I wasn’t annoyed at all, considering I was running late this morning and had run around like a headless chicken trying to get to the station on time.
Still, there was nothing I could do. My train was terminating and soon I was going to have to get off my warm, virtually empty train with the comfy seat, and stand out on a frosty platform to await a packed sardine tin of a train that everyone else was going to be getting on.
But, as expected, the two people over the aisle, who clearly didn’t know each other, decided to bond by mutually moaning and whining.
I could go into detail around the guy complaining about the price of tickets and the fact that he only needed to go one more stop blah blah blah…but it was what she said that made me smirk.

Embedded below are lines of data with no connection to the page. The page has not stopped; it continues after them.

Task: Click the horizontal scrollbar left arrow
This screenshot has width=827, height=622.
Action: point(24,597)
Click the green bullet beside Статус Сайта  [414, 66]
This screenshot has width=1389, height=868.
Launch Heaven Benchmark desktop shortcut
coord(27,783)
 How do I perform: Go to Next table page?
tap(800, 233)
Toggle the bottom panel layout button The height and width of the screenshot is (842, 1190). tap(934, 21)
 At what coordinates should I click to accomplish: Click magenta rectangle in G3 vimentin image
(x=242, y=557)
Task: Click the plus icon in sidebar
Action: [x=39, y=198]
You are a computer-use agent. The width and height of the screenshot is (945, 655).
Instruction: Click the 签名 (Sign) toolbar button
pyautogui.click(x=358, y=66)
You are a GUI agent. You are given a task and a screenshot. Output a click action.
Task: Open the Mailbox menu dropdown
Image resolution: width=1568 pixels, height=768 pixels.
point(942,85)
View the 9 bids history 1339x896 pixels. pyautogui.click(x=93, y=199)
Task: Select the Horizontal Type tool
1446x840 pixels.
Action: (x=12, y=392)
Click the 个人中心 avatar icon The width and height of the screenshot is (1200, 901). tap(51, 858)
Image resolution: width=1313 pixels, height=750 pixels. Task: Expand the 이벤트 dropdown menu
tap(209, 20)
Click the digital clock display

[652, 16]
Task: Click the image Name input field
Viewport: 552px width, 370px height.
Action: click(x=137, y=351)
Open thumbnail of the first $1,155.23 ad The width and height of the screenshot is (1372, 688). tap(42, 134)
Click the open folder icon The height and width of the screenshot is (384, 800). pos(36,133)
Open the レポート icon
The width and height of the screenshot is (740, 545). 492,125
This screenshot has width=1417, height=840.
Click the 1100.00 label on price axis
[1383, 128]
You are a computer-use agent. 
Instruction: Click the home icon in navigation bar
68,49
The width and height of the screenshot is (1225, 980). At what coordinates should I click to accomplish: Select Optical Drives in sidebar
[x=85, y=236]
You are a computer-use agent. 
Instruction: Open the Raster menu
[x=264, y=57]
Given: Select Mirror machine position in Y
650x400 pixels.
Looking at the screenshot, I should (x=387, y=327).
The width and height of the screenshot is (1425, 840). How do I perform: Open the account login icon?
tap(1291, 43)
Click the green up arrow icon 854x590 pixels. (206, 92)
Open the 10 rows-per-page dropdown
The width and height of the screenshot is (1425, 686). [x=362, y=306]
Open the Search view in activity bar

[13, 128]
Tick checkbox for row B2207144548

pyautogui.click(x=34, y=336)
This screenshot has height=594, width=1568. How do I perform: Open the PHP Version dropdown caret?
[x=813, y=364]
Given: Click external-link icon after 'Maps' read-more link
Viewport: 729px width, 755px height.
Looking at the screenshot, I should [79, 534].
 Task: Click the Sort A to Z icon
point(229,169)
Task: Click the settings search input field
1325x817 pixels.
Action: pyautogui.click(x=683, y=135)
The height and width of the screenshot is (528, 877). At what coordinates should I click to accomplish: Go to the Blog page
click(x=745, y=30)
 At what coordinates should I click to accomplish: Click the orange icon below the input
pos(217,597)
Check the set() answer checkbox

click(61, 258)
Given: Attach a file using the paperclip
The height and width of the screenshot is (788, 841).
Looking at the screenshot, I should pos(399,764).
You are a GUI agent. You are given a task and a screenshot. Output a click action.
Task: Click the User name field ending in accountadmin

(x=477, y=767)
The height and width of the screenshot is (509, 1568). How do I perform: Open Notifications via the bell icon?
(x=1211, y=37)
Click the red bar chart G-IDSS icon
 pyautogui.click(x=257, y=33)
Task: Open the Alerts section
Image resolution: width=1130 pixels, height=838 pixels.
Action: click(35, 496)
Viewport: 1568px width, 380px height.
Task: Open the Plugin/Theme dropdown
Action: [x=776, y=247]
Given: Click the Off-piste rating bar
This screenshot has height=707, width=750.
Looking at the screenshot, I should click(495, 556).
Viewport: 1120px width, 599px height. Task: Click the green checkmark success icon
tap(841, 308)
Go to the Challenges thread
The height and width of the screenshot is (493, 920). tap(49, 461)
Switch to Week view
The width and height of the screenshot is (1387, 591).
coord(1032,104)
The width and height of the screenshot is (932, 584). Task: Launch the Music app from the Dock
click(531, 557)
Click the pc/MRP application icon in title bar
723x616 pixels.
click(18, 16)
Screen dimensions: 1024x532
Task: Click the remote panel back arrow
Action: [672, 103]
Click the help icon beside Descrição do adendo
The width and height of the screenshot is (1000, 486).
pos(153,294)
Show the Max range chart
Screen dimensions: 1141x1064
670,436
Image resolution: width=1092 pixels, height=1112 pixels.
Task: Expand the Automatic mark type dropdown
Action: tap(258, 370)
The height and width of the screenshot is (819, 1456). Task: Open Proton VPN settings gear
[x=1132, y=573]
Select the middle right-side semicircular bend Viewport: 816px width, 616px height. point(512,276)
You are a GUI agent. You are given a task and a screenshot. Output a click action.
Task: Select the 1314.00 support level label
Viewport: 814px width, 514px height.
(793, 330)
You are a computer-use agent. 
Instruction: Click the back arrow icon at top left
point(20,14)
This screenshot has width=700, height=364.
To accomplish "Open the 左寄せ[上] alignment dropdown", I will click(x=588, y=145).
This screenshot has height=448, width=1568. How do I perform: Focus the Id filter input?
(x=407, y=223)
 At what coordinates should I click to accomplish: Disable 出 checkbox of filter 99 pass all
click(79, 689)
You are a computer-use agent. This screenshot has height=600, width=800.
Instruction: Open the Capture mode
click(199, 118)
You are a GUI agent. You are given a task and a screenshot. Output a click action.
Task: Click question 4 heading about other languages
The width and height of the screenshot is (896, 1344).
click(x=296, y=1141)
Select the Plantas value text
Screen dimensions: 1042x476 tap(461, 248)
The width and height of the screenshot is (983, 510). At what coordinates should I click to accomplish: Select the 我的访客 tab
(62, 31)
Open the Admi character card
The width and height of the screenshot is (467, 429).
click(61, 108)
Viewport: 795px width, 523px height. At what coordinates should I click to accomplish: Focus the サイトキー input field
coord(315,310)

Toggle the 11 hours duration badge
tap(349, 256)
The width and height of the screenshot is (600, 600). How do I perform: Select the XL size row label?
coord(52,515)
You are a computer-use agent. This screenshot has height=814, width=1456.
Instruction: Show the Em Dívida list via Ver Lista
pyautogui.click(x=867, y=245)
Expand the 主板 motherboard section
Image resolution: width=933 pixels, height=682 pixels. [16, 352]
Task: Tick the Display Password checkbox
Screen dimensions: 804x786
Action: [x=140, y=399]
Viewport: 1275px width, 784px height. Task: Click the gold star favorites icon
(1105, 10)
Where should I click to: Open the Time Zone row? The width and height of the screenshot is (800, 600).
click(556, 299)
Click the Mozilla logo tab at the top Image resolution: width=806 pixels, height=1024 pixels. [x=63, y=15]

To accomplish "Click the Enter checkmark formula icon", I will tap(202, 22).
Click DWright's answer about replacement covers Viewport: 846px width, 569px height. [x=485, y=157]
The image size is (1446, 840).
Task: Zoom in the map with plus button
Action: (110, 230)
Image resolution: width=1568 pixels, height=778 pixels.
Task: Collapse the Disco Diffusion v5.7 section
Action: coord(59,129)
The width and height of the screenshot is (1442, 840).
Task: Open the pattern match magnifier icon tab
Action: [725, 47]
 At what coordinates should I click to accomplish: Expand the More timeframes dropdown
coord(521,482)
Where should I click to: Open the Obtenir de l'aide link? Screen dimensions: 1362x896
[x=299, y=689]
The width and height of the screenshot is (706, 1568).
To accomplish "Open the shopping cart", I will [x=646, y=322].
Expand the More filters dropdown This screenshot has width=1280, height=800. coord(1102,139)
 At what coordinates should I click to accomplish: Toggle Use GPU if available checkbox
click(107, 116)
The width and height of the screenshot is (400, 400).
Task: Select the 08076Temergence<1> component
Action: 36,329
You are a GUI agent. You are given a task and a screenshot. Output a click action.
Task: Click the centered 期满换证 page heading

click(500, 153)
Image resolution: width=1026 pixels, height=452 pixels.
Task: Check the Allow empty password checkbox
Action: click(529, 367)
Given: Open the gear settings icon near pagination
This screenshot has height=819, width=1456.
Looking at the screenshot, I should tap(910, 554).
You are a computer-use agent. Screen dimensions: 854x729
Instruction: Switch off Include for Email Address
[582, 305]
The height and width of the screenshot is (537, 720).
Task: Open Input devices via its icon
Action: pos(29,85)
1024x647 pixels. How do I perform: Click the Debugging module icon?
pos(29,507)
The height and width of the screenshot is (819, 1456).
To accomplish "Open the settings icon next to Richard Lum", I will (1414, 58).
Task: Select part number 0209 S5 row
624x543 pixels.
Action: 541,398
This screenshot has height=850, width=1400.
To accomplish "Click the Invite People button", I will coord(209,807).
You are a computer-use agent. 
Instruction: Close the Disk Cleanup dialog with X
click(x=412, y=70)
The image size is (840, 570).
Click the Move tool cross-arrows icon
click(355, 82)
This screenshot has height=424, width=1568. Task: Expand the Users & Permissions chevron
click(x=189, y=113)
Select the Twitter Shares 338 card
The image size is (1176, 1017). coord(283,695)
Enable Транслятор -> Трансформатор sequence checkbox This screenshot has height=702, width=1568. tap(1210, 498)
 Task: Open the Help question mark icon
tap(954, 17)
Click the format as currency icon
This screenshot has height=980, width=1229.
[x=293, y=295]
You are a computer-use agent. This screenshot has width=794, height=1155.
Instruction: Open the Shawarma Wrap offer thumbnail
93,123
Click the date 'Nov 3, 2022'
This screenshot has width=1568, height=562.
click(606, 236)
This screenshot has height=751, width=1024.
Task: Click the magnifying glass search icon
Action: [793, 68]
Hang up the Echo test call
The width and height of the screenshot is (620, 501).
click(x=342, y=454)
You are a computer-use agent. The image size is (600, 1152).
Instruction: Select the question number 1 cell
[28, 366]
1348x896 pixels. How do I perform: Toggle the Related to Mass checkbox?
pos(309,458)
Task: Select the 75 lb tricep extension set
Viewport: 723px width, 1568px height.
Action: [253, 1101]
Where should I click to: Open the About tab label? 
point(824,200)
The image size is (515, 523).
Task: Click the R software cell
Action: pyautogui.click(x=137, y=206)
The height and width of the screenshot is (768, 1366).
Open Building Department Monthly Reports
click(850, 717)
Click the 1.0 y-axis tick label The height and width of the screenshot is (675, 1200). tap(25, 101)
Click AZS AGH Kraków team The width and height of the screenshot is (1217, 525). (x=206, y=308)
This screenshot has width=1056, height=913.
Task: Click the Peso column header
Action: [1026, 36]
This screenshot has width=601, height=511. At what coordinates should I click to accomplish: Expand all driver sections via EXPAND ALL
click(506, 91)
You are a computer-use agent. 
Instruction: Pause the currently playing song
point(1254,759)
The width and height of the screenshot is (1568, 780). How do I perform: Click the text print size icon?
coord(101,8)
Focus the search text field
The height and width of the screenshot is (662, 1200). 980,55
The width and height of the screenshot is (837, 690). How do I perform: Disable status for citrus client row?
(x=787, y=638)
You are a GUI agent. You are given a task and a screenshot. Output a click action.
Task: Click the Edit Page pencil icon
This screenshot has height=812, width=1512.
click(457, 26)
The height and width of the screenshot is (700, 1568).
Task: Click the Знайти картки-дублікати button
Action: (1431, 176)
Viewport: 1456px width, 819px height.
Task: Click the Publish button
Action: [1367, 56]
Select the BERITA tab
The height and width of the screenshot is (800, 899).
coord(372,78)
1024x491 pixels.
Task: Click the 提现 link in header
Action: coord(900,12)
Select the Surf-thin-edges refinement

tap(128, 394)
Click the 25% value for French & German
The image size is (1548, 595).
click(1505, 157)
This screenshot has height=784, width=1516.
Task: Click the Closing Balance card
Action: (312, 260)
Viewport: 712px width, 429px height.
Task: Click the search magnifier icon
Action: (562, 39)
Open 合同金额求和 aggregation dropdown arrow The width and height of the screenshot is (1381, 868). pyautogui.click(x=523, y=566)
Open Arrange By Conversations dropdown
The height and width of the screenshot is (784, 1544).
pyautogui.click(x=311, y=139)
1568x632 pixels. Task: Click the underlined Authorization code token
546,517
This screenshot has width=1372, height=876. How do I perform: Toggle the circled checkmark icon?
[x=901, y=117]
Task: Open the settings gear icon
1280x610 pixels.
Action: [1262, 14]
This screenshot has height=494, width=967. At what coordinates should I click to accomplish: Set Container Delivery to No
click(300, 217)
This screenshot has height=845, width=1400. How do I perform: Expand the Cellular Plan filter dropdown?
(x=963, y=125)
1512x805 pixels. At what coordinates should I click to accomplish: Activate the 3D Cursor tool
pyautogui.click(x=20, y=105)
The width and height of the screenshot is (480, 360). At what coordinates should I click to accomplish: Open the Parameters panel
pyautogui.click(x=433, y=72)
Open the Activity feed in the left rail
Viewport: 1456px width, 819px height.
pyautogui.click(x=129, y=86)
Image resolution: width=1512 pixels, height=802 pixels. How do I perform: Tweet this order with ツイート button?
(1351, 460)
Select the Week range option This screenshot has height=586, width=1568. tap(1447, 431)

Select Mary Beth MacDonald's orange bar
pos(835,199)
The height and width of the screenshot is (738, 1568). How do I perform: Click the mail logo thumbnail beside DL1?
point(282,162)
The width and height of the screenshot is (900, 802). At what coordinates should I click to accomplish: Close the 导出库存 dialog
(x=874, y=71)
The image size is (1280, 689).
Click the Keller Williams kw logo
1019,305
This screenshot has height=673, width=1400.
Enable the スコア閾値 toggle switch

“What I don’t understand is why they don’t just go back to manual signals. All these computerised electronic signals; all they do is break down”.
A fair point, I thought to myself.
It’s not like there are literally thousands upon thousands of varying types of signals up and down the country is it? That would suggest that, somehow, railway capacities, schedules and speeds have increased over the years…which is nonsense.
His reply was brilliant, if not a little understated, “They just don’t have the staff”.
Really? They don’t have, like, a billion staff members to man these signals day and night? That’s ridiculous… I’m writing to my MP.
Surely there’s an opportunity here to tackle our unemployment issue in Britain. I’m sure there are loads of people out there who’d love nothing more than to stand out in the cold, right next to a live rail, risking being hit by high speed trains, for hours on end, for minimum wage.
And will it be a set salary for this job? Surely it should be graded somehow based on geography? The signals at Clapham Junction are far busier than, say, Coombe in Cornwall.
And what if someone falls asleep on the job, or is close to a high score on Angry Birds? Surely then it could be said that we have a signal failure…only this time with no advance warning sent ‘electronically’.
Manual signals indeed. What next?
Should I wash my clothes on a mangle to avoid the inconvenience of a washing machine breakdown, or go to a library if my ISP let’s me down and I need to look up one of britains quietest stations to contrast Clapham Junction?
Sorry love, you’re talking bollocks.